While Mekhi Phifer is the title player ('O', actually Odin James, the modern Othello), Josh Hartnett in the supporting role of Hugo (Iago) steals the show. Odin is a black basketball player in a private, mostly-white southern prep school, in love with the dean's daughter, and the star of the basketball team, setting up rivalries in the team based both on abilities and racial lines. Hugo is jealous of Odin's popularity, skill and preferential treatment by all, even Hugo's own father, Duke Goulding (Martin Sheen), the basketball coach. Hugo decides to ruin Odin, his jealousy becoming contagious of a sort to influence his roommate Roger, his own girlfriend Emily (Rain Phoenix), Odin's best friend Michael, and finally Odin's girlfriend, the dean's daughter, Desi (Desdimona, played by Julia Stiles).
This is an underappreciated gem. The language is not Shakespearean (so comparisons to the recent diCaprio Romeo + Juliet fail here), but the situations are most assuredly from Shakespeare's story. The ever-increasing layers of manipulation, as situations seem to grow out of control and each seem to take a life of their own, are dizzying and subtle, strong and astonishing.
The direction is slow and steady, as if the very pace of the film shares the slow but deepening growth of Hugo/Iago's dark desires. The styles of the southern prep school, the soundtrack shifting from urban rap to darkening orchestral backing, and the earnest performances of the actors all combine to make this a stunning piece. The ending, both the planning by Hugo, manipulating others into his intentions, as well as the actual ending is surprising but understandable. Human emotions remain constant across the centuries.

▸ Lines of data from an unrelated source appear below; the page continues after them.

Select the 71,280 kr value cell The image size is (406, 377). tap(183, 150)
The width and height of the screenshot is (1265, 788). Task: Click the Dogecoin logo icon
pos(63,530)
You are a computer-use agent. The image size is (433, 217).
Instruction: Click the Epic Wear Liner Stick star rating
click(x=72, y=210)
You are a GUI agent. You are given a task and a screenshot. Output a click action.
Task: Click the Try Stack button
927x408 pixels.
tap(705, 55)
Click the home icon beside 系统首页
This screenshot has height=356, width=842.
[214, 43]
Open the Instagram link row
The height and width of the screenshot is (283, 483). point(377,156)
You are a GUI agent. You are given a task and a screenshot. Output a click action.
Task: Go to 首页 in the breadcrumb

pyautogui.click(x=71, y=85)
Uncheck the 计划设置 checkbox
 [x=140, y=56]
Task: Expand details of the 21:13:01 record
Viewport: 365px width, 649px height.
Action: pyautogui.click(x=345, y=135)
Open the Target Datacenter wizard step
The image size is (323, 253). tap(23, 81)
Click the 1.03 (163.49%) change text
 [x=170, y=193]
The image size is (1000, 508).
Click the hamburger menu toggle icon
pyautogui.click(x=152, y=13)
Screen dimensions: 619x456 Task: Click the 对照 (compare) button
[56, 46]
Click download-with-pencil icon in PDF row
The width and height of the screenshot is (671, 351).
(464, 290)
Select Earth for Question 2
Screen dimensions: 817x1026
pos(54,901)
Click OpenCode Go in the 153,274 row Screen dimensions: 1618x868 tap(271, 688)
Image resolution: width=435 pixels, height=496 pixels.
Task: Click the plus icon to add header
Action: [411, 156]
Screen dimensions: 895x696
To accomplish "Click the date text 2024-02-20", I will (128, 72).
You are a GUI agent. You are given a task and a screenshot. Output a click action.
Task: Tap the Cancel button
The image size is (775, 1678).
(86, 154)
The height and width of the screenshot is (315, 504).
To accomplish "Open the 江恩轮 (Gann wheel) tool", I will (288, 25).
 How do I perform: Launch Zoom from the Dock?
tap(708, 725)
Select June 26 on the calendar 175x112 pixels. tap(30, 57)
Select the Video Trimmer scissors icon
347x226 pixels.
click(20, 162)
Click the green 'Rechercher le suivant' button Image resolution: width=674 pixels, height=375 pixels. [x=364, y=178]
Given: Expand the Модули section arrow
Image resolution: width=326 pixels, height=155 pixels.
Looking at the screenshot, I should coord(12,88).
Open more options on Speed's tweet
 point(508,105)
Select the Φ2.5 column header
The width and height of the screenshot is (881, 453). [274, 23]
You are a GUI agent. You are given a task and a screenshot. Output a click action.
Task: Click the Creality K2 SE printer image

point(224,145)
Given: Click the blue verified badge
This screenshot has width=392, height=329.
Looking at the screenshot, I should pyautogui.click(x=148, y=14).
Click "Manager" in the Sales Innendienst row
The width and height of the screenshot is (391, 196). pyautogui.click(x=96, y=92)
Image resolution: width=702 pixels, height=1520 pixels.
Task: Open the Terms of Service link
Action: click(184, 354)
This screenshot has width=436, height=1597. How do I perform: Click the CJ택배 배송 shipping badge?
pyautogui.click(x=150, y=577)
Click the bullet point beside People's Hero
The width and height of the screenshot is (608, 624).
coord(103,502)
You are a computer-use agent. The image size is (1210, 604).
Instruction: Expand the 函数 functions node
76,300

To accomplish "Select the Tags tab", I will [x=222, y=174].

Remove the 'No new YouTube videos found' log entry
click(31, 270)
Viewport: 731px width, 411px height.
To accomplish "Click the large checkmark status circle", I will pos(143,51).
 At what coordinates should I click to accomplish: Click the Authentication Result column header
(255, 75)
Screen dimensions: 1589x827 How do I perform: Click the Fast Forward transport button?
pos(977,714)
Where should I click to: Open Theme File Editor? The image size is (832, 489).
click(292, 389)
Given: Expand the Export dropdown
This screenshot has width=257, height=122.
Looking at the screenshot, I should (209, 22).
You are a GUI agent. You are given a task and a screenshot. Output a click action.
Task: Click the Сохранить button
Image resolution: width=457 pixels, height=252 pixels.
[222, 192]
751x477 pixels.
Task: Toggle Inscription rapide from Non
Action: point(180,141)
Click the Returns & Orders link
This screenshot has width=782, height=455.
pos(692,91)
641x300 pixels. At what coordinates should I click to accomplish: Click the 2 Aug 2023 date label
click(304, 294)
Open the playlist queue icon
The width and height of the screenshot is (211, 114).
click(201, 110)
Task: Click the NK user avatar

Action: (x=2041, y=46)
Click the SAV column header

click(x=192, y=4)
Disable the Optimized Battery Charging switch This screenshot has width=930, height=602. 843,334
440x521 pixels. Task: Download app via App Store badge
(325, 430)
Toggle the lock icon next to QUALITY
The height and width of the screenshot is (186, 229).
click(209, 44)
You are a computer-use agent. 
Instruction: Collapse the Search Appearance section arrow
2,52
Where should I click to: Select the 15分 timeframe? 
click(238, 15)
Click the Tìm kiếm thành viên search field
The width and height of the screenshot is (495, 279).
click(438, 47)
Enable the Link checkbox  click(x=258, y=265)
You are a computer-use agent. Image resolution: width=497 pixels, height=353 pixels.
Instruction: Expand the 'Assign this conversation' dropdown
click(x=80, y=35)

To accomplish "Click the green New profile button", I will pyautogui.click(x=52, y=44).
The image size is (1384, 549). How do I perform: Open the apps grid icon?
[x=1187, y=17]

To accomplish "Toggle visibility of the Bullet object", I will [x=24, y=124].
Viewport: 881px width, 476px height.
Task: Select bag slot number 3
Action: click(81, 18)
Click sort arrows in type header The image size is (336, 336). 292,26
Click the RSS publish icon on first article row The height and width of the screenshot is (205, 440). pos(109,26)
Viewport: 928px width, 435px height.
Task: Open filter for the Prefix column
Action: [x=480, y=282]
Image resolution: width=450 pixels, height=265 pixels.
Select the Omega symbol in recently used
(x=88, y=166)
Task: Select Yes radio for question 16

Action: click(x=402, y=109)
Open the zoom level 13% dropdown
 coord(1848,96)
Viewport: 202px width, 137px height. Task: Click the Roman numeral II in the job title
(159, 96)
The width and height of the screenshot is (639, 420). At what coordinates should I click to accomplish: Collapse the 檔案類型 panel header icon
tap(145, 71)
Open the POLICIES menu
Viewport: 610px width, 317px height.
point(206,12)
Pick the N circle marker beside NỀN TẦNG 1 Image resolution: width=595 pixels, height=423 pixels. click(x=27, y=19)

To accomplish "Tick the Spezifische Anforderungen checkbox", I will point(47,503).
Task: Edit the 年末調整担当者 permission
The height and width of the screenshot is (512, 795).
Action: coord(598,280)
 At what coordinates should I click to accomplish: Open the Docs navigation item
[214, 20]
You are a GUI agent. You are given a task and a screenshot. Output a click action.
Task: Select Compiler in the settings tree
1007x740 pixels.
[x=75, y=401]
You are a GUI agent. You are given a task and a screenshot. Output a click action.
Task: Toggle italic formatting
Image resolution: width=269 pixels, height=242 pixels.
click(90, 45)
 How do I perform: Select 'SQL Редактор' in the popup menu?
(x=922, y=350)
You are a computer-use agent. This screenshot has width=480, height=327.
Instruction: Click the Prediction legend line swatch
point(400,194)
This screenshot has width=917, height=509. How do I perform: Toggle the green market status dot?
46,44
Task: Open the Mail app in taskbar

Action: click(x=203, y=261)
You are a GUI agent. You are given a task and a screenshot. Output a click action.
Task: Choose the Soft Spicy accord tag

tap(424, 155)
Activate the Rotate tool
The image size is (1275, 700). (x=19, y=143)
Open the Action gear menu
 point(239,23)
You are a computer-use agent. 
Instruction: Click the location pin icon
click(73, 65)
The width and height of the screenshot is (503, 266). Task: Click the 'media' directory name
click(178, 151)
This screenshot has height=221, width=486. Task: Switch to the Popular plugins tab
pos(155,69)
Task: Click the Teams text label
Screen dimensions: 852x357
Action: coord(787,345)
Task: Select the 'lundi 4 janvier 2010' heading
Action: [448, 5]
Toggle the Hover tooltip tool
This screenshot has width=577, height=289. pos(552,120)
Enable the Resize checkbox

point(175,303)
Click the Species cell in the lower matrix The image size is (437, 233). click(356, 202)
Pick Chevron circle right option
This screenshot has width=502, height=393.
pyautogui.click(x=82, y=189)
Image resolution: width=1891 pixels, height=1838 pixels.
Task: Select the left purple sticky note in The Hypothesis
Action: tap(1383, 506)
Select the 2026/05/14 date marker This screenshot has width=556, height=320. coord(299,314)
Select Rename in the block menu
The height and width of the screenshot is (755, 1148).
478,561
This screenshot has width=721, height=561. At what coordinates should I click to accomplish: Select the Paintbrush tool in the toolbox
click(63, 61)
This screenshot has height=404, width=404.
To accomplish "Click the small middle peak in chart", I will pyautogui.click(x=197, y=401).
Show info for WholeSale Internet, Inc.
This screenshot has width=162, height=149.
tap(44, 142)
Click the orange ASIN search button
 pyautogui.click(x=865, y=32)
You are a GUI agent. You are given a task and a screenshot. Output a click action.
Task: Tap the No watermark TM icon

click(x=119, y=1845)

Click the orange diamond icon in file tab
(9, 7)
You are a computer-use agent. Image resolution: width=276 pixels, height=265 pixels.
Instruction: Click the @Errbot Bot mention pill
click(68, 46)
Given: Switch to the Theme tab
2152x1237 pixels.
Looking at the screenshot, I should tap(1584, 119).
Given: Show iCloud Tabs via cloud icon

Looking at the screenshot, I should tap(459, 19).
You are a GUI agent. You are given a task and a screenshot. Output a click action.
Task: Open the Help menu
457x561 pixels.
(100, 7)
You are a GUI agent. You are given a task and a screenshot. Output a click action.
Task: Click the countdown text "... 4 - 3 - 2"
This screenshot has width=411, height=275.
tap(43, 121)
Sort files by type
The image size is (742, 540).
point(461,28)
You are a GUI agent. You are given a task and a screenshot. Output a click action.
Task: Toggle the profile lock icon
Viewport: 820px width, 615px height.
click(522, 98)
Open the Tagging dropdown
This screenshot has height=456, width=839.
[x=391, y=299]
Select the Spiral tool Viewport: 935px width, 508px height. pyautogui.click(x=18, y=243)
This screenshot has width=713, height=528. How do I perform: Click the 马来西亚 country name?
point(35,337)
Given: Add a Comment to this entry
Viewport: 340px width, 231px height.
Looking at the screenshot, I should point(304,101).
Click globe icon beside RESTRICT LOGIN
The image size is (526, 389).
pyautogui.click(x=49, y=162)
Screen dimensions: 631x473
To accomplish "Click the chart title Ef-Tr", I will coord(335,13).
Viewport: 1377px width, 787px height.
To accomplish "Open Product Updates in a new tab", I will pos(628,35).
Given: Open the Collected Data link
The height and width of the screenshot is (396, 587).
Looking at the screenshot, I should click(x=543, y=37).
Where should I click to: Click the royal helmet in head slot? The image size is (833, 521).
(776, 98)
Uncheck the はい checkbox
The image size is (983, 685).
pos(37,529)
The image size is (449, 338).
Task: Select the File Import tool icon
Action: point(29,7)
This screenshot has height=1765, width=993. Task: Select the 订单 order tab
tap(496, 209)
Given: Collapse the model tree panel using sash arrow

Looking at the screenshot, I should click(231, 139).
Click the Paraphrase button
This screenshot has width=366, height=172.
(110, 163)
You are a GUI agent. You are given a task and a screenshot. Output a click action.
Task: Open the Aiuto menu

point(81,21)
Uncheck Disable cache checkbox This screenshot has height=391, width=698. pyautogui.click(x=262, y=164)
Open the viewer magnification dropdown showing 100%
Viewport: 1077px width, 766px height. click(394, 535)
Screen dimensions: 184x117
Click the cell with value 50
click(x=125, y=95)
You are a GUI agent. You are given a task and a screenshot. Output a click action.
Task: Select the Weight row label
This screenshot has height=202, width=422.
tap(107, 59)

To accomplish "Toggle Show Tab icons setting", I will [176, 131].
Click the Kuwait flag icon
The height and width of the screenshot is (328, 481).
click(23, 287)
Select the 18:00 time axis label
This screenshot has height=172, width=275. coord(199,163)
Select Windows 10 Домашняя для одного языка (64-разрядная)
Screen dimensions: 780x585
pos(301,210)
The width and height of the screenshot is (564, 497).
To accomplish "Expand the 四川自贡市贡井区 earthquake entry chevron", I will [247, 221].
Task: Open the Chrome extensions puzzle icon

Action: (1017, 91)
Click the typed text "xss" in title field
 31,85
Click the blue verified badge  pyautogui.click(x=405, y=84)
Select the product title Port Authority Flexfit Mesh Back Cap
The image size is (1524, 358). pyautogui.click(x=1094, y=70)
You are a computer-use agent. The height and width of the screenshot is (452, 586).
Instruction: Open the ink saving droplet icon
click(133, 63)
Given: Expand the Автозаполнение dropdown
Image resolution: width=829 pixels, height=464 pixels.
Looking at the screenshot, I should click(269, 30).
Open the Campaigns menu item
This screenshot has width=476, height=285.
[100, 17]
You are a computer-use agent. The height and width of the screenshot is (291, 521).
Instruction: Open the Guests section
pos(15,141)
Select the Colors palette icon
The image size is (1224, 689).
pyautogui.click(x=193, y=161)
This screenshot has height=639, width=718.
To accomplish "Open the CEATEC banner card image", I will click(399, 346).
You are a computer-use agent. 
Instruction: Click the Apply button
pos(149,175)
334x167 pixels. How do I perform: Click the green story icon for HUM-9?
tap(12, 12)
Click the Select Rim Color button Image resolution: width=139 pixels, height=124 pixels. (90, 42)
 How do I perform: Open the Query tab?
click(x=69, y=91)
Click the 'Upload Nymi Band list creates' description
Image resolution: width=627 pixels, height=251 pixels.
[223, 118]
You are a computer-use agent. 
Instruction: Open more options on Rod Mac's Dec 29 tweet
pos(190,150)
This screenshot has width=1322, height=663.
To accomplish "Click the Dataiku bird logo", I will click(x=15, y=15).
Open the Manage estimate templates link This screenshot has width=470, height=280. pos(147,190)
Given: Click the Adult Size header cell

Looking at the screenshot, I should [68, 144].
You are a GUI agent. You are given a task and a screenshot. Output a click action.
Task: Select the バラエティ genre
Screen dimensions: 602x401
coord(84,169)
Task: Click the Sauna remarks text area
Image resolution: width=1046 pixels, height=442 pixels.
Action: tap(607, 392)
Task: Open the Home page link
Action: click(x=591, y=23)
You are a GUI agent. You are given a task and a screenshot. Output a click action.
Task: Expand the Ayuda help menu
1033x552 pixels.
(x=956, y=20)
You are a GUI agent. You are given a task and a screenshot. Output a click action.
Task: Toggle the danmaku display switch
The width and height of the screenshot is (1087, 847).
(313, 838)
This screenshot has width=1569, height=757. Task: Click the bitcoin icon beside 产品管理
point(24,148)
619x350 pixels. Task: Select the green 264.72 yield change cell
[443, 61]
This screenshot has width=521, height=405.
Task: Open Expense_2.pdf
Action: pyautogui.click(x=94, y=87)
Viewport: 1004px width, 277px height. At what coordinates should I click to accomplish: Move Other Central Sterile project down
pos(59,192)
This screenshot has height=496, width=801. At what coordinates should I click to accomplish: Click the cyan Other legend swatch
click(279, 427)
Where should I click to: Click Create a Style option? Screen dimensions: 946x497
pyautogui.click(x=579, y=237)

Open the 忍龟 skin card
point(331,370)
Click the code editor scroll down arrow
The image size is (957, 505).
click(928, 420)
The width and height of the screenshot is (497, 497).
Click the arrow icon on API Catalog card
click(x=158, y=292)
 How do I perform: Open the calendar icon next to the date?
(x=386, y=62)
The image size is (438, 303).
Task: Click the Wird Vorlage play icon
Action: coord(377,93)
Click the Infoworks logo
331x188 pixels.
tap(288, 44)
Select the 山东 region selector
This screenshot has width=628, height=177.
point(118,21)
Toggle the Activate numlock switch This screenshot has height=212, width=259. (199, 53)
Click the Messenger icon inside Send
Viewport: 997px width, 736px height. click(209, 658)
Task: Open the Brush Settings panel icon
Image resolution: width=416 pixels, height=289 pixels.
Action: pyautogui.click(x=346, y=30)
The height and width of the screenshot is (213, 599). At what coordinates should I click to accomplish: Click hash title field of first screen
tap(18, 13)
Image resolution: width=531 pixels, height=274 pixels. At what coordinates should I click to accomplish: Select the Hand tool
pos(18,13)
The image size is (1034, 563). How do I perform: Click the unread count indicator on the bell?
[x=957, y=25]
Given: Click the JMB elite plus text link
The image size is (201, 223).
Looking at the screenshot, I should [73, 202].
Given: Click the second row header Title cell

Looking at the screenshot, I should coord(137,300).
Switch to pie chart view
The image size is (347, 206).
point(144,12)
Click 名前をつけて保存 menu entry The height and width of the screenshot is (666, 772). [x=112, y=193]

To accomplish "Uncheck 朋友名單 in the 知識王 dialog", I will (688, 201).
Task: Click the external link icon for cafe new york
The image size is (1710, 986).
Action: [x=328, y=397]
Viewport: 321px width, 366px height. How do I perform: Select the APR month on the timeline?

There was controversy given the high-school context and violence in this film, and it was shelved for several years, having completed production for release about the time of the Columbine High School shootings. The fears of comparison were overblown, as the situations in this film are very different. Released in 2001 to theatres, it serves as a reminder to modern audiences of how earnest and passionate teen-age emotions can be, and how timeless and universal darker passions such as jealousy can be.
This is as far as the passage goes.